According to a wild Miami Herald story, Hanssen "may have sold Russia information on how the United States tracks foreign submarines and sniffs out nuclear, chemical and biological weapons... The loss of such technical secrets could demolish a number of the nation's most important intelligence programs and wipe out more than a billion dollars in research and investment." This is ludicrous. At most, Hanssen may have revealed to the Russians something about how Americans spy on them over here. Yet these wild claims have a purpose: to fuel Washington hysteria about America's supposed vulnerability to terrorism and espionage. According to CIA Director George Tenet, "technology has enabled, driven, or magnified the threat to us? [A]ge-old resentments threaten to spill over into open violence; and?a growing perception of our so-called 'hegemony' has become a lightning rod for the disaffected."
Even before the Hanssen arrest, the FBI had been rapidly expanding its counterintelligence activities. Last year a congressional report by the National Commission on Terrorism criticized the CIA and FBI for being "overly risk averse" in investigating terrorist organizations.
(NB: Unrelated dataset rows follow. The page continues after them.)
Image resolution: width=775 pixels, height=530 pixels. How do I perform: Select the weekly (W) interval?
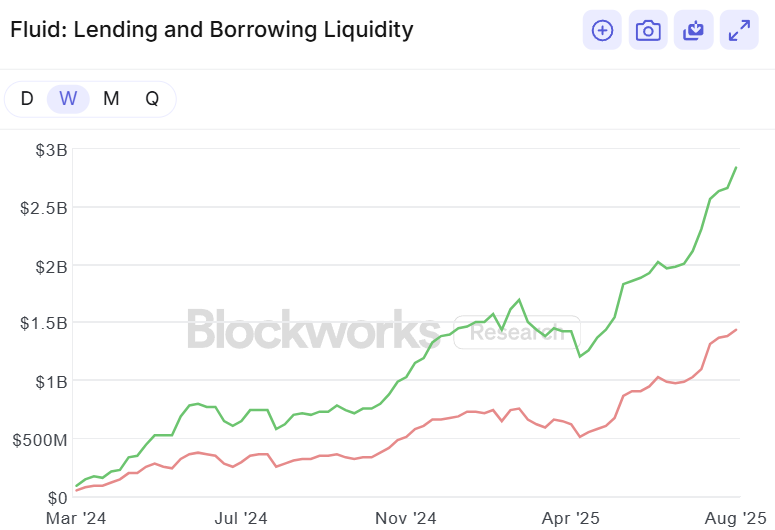tap(68, 99)
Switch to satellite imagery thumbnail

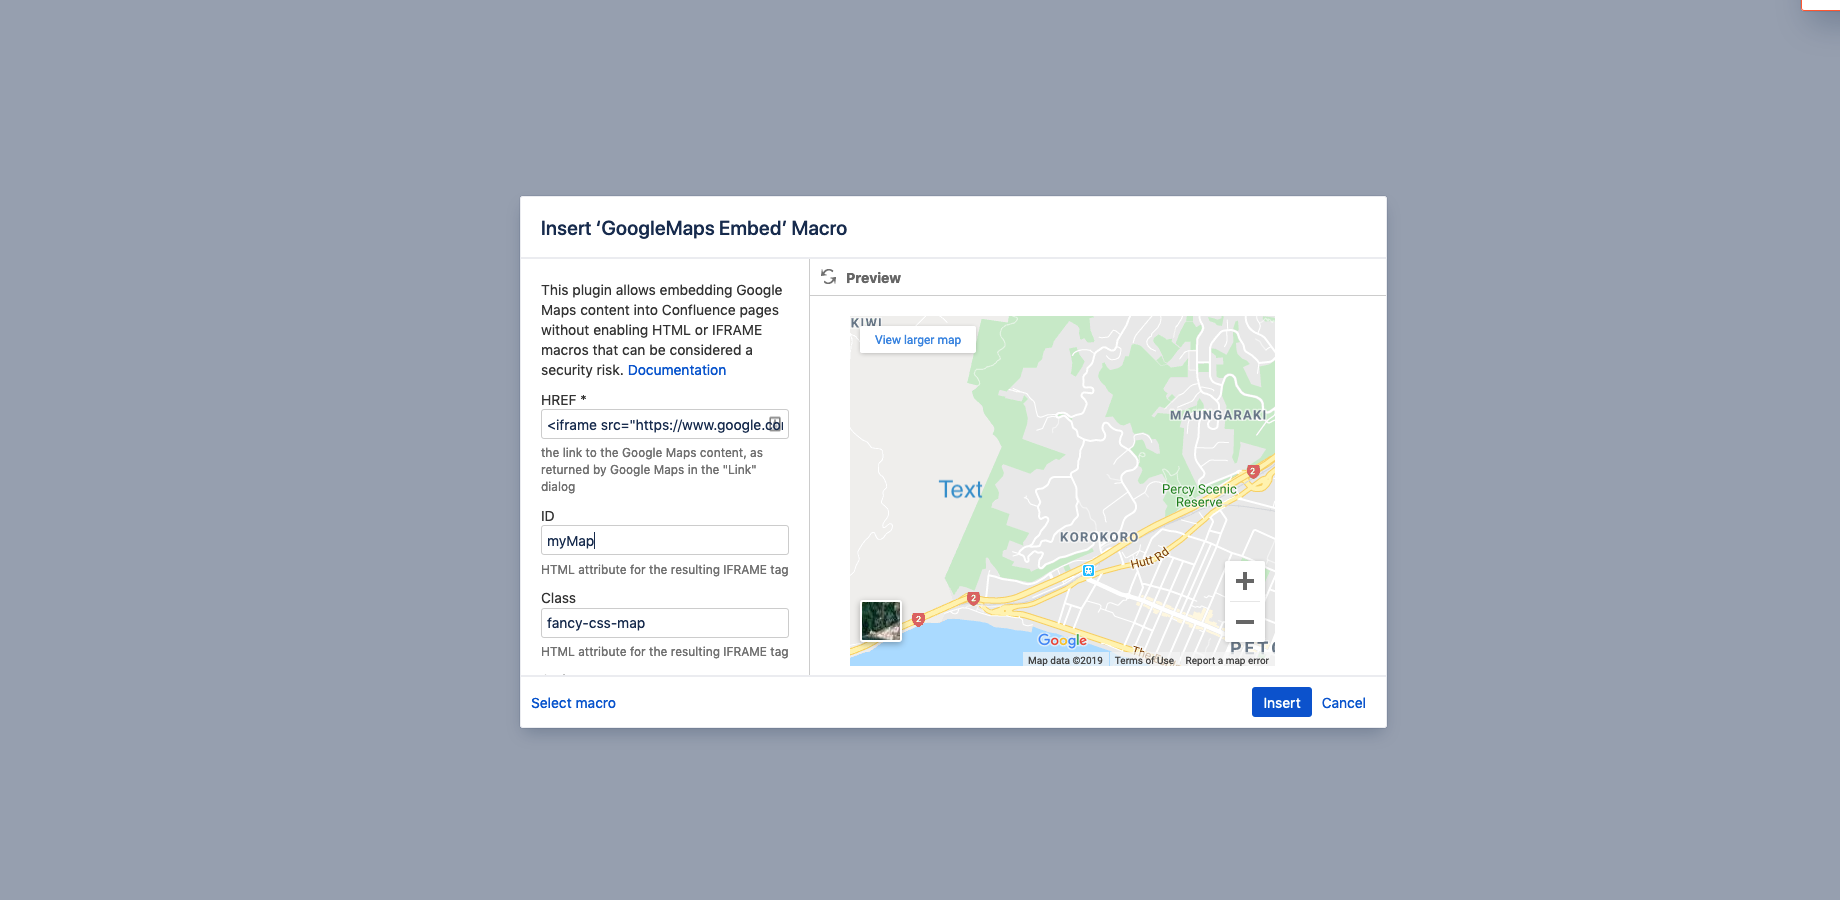[881, 621]
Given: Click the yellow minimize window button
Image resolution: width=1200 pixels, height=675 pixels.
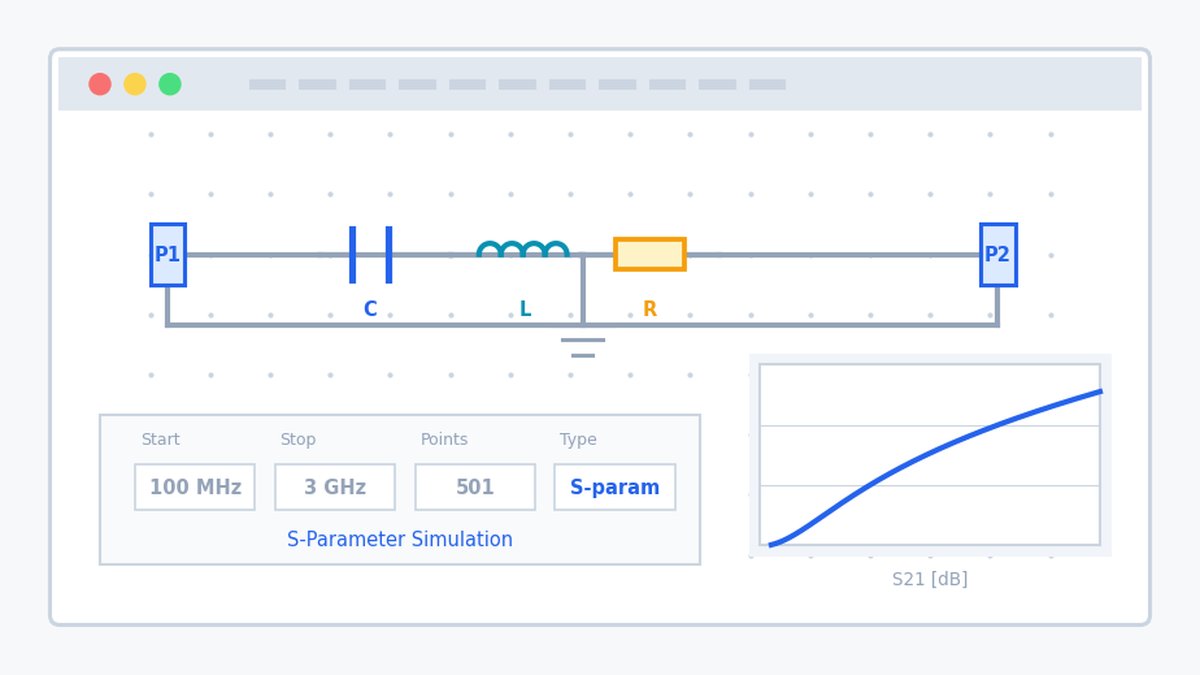Looking at the screenshot, I should 135,84.
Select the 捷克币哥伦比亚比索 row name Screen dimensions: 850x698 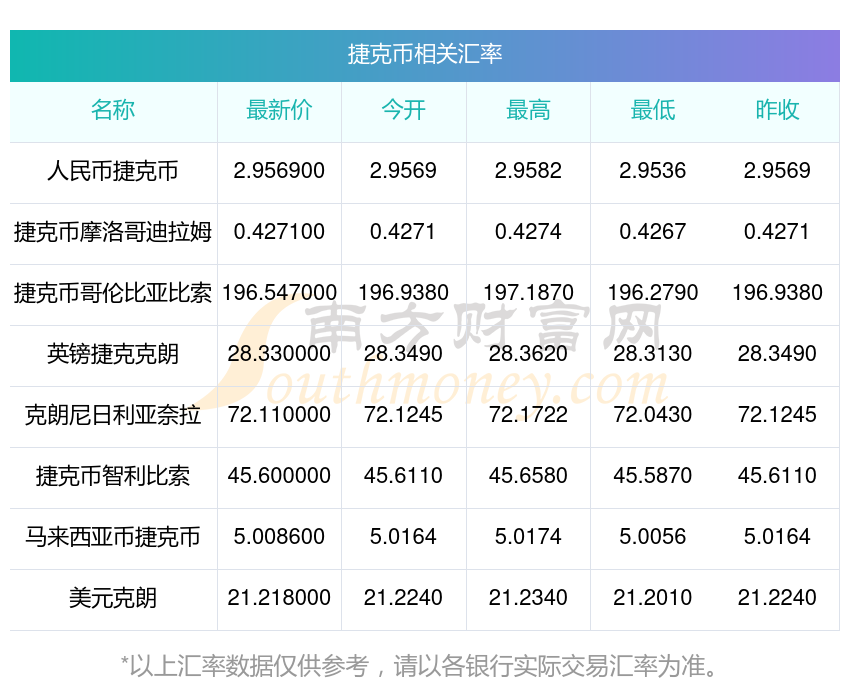point(113,293)
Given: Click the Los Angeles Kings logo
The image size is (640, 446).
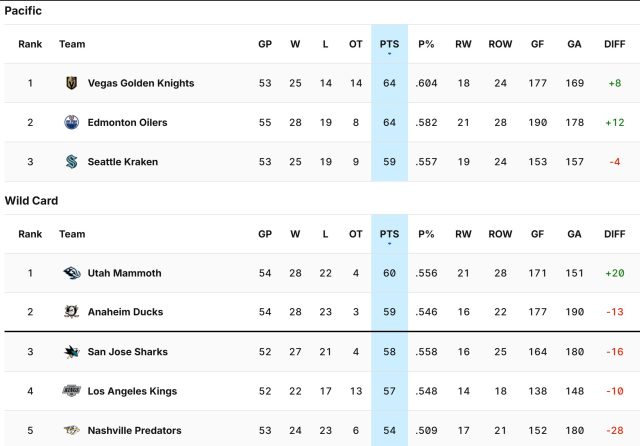Looking at the screenshot, I should pyautogui.click(x=72, y=391).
Last year, the Senate Appropriations Committee proposed spending $23 million to fund a new domestic counterterrorism "czar." Last year also, the House overwhelmingly passed a bill that would create a "Council of Terrorism Preparedness," to be chaired by the president.
Then in January, just two weeks before the end of his term, Bill Clinton issued a presidential directive, creating the office of "counterintelligence czar." The directive institutionalizes a program called "Counterintelligence 21," whose purpose is to facilitate cooperation between the FBI, the CIA and the Pentagon. The "counterintelligence czar" would be appointed by, and would be answerable to, a national counterintelligence board of directors consisting of the FBI director, the deputy director of the CIA, the deputy secretary of defense and a senior official from the Justice Dept. He would also attend to the needs of the corporate sector. According to the directive, the office of the "czar" "will conduct and coordinate CI [counterintelligence] vulnerability surveys throughout government, and with the private sector as appropriate? It will engage government and private sector entities to identify more clearly and completely what must be protected. The Office will conduct and coordinate CI community outreach programs in the government and private sector."
This program dwarfs Nixon's Huston Plan. Nothing like this had ever been implemented during the Cold War when the United States faced serious rivals. "Everyone who works this problem has quickly realized that the old paradigm of the threats to U.S. national security?hostile nations and their intelligence services?is far too narrow a definition in the post-Cold War era. There are countless potential bad guys capable of doing us significant harm," says John MacGaffin, a CIA and FBI consultant and one of the geniuses behind "Counterintelligence 21." Apparently, national security is no longer about protecting the military. It is about defending the banking system, the Internet and America's technologies.
"Counterintelligence 21" is sure to foster national paranoia, not to mention a massive expansion of the powers of government. President Bush has indicated that he intends to go ahead with it.